◆ TO DO
Please convert each line of the data below into one string of a JSON list, leaving out blank lines.

◆ DATA TO USE
------------------------------------------------
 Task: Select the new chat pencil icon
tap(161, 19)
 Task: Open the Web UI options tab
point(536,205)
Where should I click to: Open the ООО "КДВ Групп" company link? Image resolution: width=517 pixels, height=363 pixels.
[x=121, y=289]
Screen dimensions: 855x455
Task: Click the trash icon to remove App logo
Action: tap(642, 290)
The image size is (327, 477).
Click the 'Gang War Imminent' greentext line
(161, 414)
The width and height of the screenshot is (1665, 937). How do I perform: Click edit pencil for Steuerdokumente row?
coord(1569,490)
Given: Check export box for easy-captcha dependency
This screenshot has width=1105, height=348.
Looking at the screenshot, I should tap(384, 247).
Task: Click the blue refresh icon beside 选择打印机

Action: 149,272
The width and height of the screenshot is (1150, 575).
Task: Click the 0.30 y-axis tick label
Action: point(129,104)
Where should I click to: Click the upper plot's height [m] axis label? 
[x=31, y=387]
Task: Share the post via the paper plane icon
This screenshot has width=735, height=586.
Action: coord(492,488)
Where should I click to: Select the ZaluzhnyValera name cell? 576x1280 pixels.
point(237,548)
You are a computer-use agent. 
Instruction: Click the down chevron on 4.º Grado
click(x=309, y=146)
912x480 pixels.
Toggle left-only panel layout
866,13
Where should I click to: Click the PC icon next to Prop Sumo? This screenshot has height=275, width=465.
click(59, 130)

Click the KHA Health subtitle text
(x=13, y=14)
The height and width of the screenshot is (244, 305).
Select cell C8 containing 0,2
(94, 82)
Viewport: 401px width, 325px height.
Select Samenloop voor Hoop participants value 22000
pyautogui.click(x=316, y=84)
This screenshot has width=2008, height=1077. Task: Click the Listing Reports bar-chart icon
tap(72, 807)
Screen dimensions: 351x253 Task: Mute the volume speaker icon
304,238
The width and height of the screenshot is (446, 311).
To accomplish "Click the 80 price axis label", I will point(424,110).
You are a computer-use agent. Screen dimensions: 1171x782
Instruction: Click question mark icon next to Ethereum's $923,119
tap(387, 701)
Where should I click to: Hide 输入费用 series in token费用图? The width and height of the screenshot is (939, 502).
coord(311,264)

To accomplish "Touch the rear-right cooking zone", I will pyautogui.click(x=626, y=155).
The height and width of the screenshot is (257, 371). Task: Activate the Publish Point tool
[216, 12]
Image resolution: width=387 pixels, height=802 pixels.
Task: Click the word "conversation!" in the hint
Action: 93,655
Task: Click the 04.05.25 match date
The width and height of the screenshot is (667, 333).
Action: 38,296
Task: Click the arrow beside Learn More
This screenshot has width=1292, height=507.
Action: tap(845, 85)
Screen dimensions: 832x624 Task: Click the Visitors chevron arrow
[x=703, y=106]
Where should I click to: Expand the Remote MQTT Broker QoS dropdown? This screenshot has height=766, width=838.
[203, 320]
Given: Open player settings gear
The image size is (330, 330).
------------------------------------------------
◆ COMPLETE RESPONSE
[
  " Task: Select the new chat pencil icon",
  "tap(161, 19)",
  " Task: Open the Web UI options tab",
  "point(536,205)",
  "Where should I click to: Open the ООО \"КДВ Групп\" company link? Image resolution: width=517 pixels, height=363 pixels.",
  "[x=121, y=289]",
  "Screen dimensions: 855x455",
  "Task: Click the trash icon to remove App logo",
  "Action: tap(642, 290)",
  "The image size is (327, 477).",
  "Click the 'Gang War Imminent' greentext line",
  "(161, 414)",
  "The width and height of the screenshot is (1665, 937). How do I perform: Click edit pencil for Steuerdokumente row?",
  "coord(1569,490)",
  "Given: Check export box for easy-captcha dependency",
  "This screenshot has width=1105, height=348.",
  "Looking at the screenshot, I should tap(384, 247).",
  "Task: Click the blue refresh icon beside 选择打印机",
  "Action: 149,272",
  "The width and height of the screenshot is (1150, 575).",
  "Task: Click the 0.30 y-axis tick label",
  "Action: point(129,104)",
  "Where should I click to: Click the upper plot's height [m] axis label? ",
  "[x=31, y=387]",
  "Task: Share the post via the paper plane icon",
  "This screenshot has width=735, height=586.",
  "Action: coord(492,488)",
  "Where should I click to: Select the ZaluzhnyValera name cell? 576x1280 pixels.",
  "point(237,548)",
  "You are a computer-use agent. ",
  "Instruction: Click the down chevron on 4.º Grado",
  "click(x=309, y=146)",
  "912x480 pixels.",
  "Toggle left-only panel layout",
  "866,13",
  "Where should I click to: Click the PC icon next to Prop Sumo? This screenshot has height=275, width=465.",
  "click(59, 130)",
  "Click the KHA Health subtitle text",
  "(x=13, y=14)",
  "The height and width of the screenshot is (244, 305).",
  "Select cell C8 containing 0,2",
  "(94, 82)",
  "Viewport: 401px width, 325px height.",
  "Select Samenloop voor Hoop participants value 22000",
  "pyautogui.click(x=316, y=84)",
  "This screenshot has width=2008, height=1077. Task: Click the Listing Reports bar-chart icon",
  "tap(72, 807)",
  "Screen dimensions: 351x253 Task: Mute the volume speaker icon",
  "304,238",
  "The width and height of the screenshot is (446, 311).",
  "To accomplish \"Click the 80 price axis label\", I will point(424,110).",
  "You are a computer-use agent. Screen dimensions: 1171x782",
  "Instruction: Click question mark icon next to Ethereum's $923,119",
  "tap(387, 701)",
  "Where should I click to: Hide 输入费用 series in token费用图? The width and height of the screenshot is (939, 502).",
  "coord(311,264)",
  "To accomplish \"Touch the rear-right cooking zone\", I will pyautogui.click(x=626, y=155).",
  "The height and width of the screenshot is (257, 371). Task: Activate the Publish Point tool",
  "[216, 12]",
  "Image resolution: width=387 pixels, height=802 pixels.",
  "Task: Click the word \"conversation!\" in the hint",
  "Action: 93,655",
  "Task: Click the 04.05.25 match date",
  "The width and height of the screenshot is (667, 333).",
  "Action: 38,296",
  "Task: Click the arrow beside Learn More",
  "This screenshot has width=1292, height=507.",
  "Action: tap(845, 85)",
  "Screen dimensions: 832x624 Task: Click the Visitors chevron arrow",
  "[x=703, y=106]",
  "Where should I click to: Expand the Remote MQTT Broker QoS dropdown? This screenshot has height=766, width=838.",
  "[203, 320]",
  "Given: Open player settings gear",
  "The image size is (330, 330)."
]